Dymo LabelWriter 330

I love my Brother PT-65, which is regarded by many as the unofficial official label maker of GTD nerds (and which, quizzically, appears to have been discontinued :-().

The PT-65 has easily paid back its modest sticker price with three years of faithful service. Trouble is, I like using it so much that it's gotten to be kind of a pain to pull it out and Blackberry-thumb-type my bajillion labels via its teeny keys. Now, I want something that hooks up to my Mac.

Josh Carter's gotten me interested in the Dymo LabelWriter 330 Turbo via this handy tutorial from late last year, which covers basic setup info, plus a tip on speeding up the creation of a new label with Quicksilver.

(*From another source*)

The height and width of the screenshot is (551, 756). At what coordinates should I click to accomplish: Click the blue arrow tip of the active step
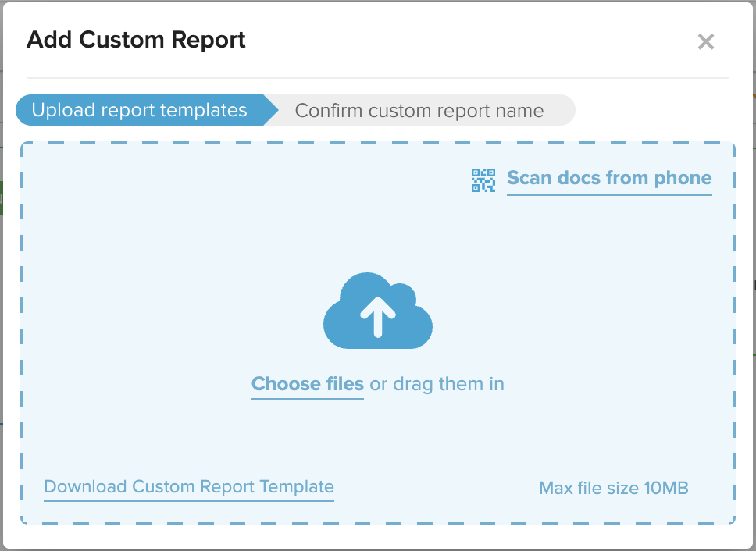[x=271, y=110]
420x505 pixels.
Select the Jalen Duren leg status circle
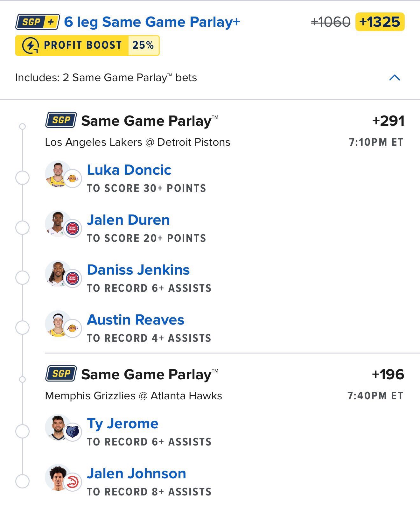pyautogui.click(x=22, y=228)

Josh has good stuff to say about the 330:

The advantages of the LabelWriter, as I see it:

  • The Dymo software is easy to configure for "power user mode" which eliminates all the extra dialog baggage, and then it's wicked fast to use. (Doubly so with Quicksilver in the mix.)
  • You get to use your computer's nice keyboard. This is especially important for me since I use the Dvorak key layout.
  • The Dymo labels are cheap and look totally pro, even better than a stand-alone label maker.
  • Labels are the same size, so reusing a folder is as simple as sticking a new label over the old one, and it still looks nice.
  • You can use fancy Mac OS X features like printer sharing if needed. (I tried it, it works great.)

Anybody using one of these units or similar? Care to recommend a label maker of any brand that hooks up via USB and works well with Tiger/OS X? I ♥ my little Brother, but I'm ready for Label Maker 2.0!

Liam's picture

I bought a newer version...

I bought a newer version (the Labelwriter 400) of these when they first came out in Australia a few months ago, and I ended up taking it back for a refund. I wanted it for file folders and CD/DVD labels. The idea is good -- but the execution is lacking. When I loaded a roll of labels and launched the software, the first label would print fine, but subsequent labels would drift from centre -- the feeder didn't do a good job of keeping things aligned. For larger mailing labels it probably would be a problem (or not often), but for smaller labels like those I was using, it just didn't do a very neat job. The print quality was adequate, though nowhere near laser quality -- the labels themselves are very thin (one of the boxes I bought with the machine was actually water-damaged).

I think a cheap inkjet dedicated to the job, a pack of Avery labels, and something like a copy of BeLight Software's Mail Factory (which lets you choose the position of the label that you're printing to, so you can re-use partially used label sheets) would do a better job.